Mac app sandbox entitlements
The Acorn worker app (Acorn.app) is a macOS menu-bar application built with SwiftUI. It runs with these entitlements only:
- Outbound network — reach the coordinator API and download audio fragments.
- File access (user-selected) — only when the user explicitly chooses a local audio file.
- Keychain access — stores the worker credential securely.
- GPU / Metal compute — used by the Whisper and Parakeet backends. No data leaves the Mac during inference.

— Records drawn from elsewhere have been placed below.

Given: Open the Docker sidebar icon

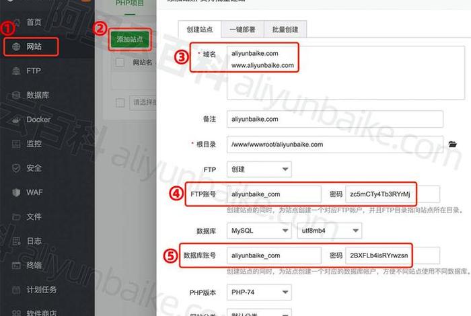Looking at the screenshot, I should tap(15, 120).
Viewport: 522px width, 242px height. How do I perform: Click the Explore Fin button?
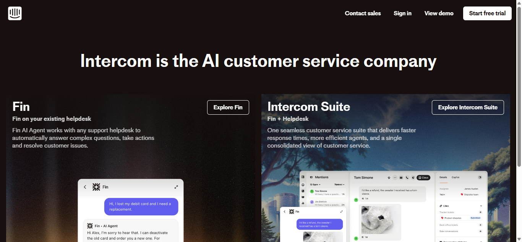(x=228, y=107)
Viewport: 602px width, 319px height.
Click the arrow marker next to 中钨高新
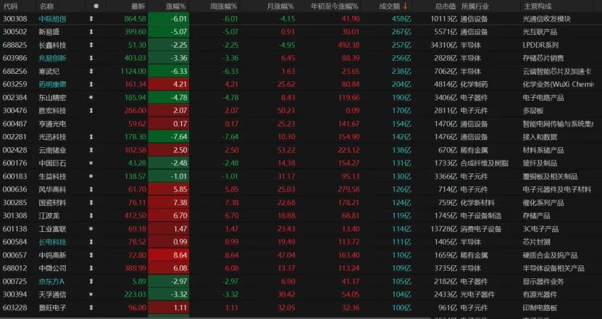[x=91, y=255]
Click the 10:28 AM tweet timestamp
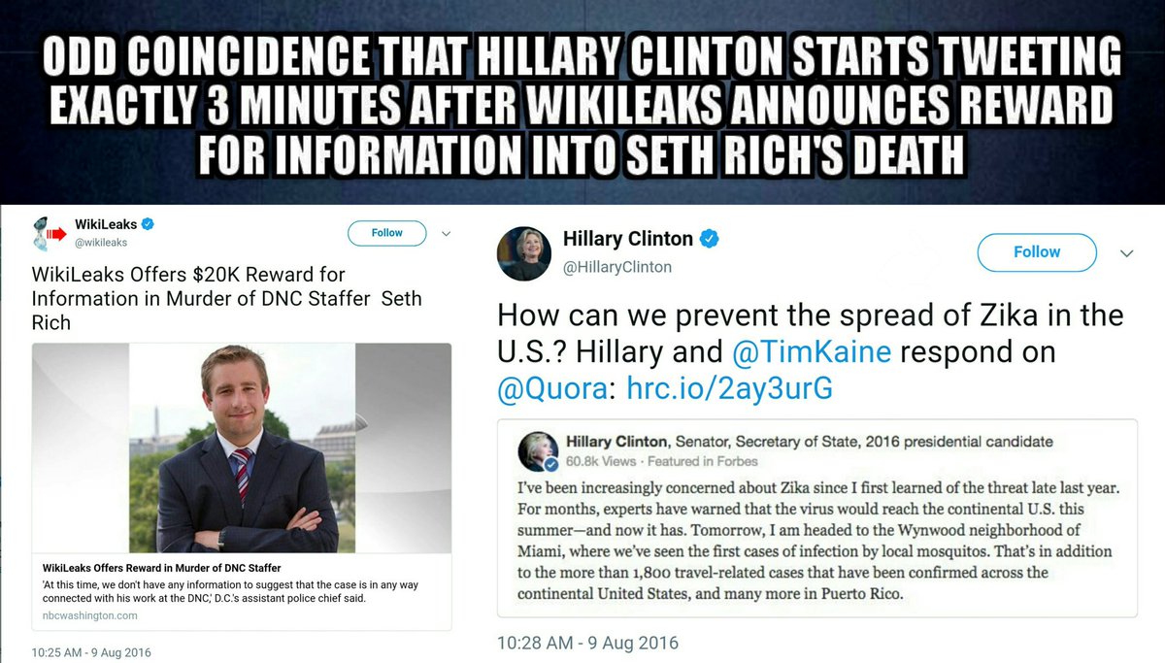The height and width of the screenshot is (663, 1165). tap(587, 643)
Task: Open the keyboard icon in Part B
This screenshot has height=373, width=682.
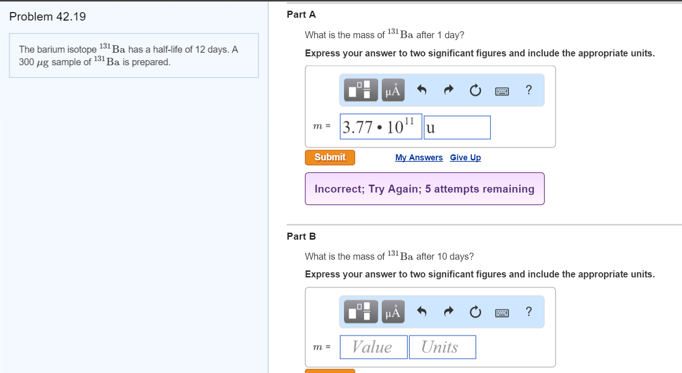Action: pos(502,312)
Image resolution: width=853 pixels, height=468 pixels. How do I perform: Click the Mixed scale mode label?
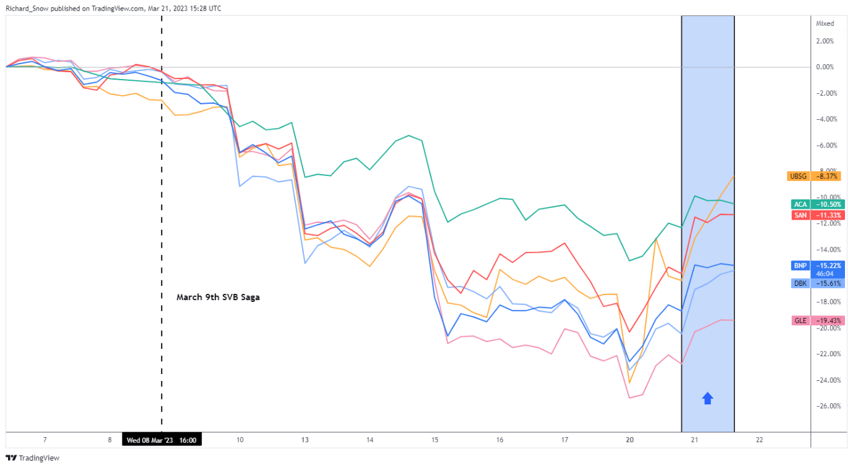pos(825,23)
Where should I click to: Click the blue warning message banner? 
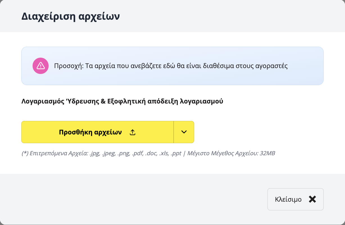point(173,66)
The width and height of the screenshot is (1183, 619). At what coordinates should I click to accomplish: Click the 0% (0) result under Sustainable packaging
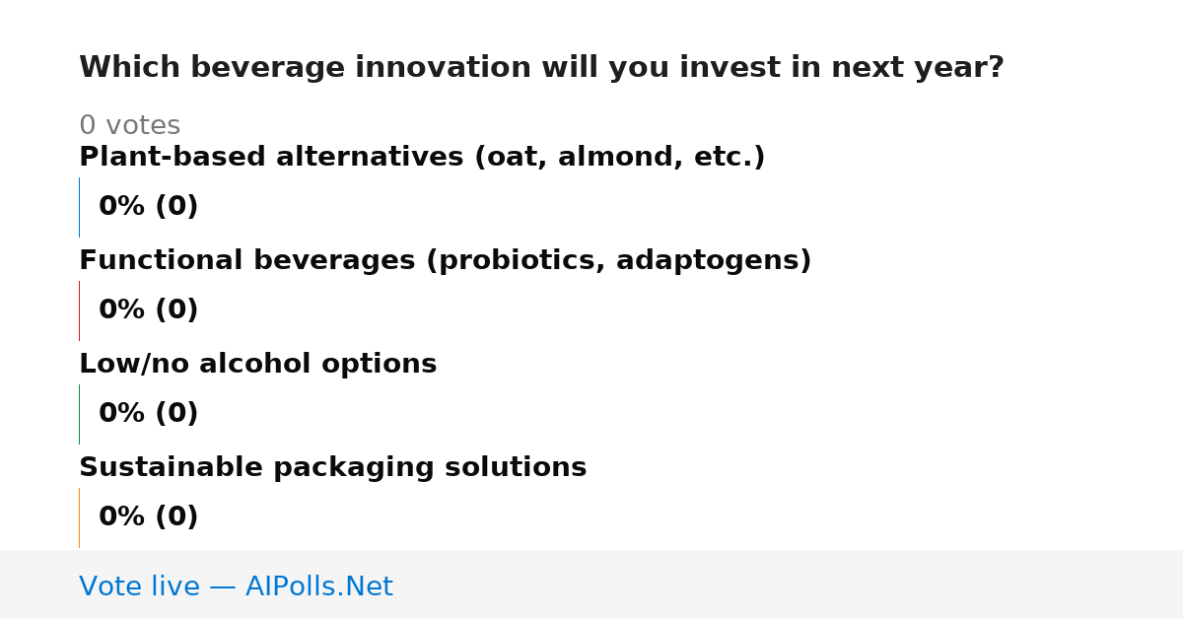click(148, 517)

The app does NOT request camera, microphone, contacts, location, screen recording, or full disk access. App Sandbox is enforced by macOS.
Threat model
Acorn distributed design limits the damage any single worker or coordinator compromise can cause:
- Audio sharding — 60-second segments with overlap. A compromised worker sees at most one fragment.
- Trust tiers — new workers are untrusted by default, validated against canary audio.
- Coordinator auth — WebAuthn passkeys. No password to phish.
- API key hashing — keys stored as SHA-256 hashes. Coordinator cannot leak plaintext.
- HMAC-signed webhooks — outbound deliveries signed so receivers can verify the payload.
Data in transit
All coordinator traffic uses HTTPS. No plaintext connections accepted in production.
Reporting a vulnerability.
Email security@acorncompute.com with reproduction steps and your contact details. We respond within two business days. Give us reasonable time to fix confirmed issues before publishing. Valid reports get a public credit (unless you prefer anonymity).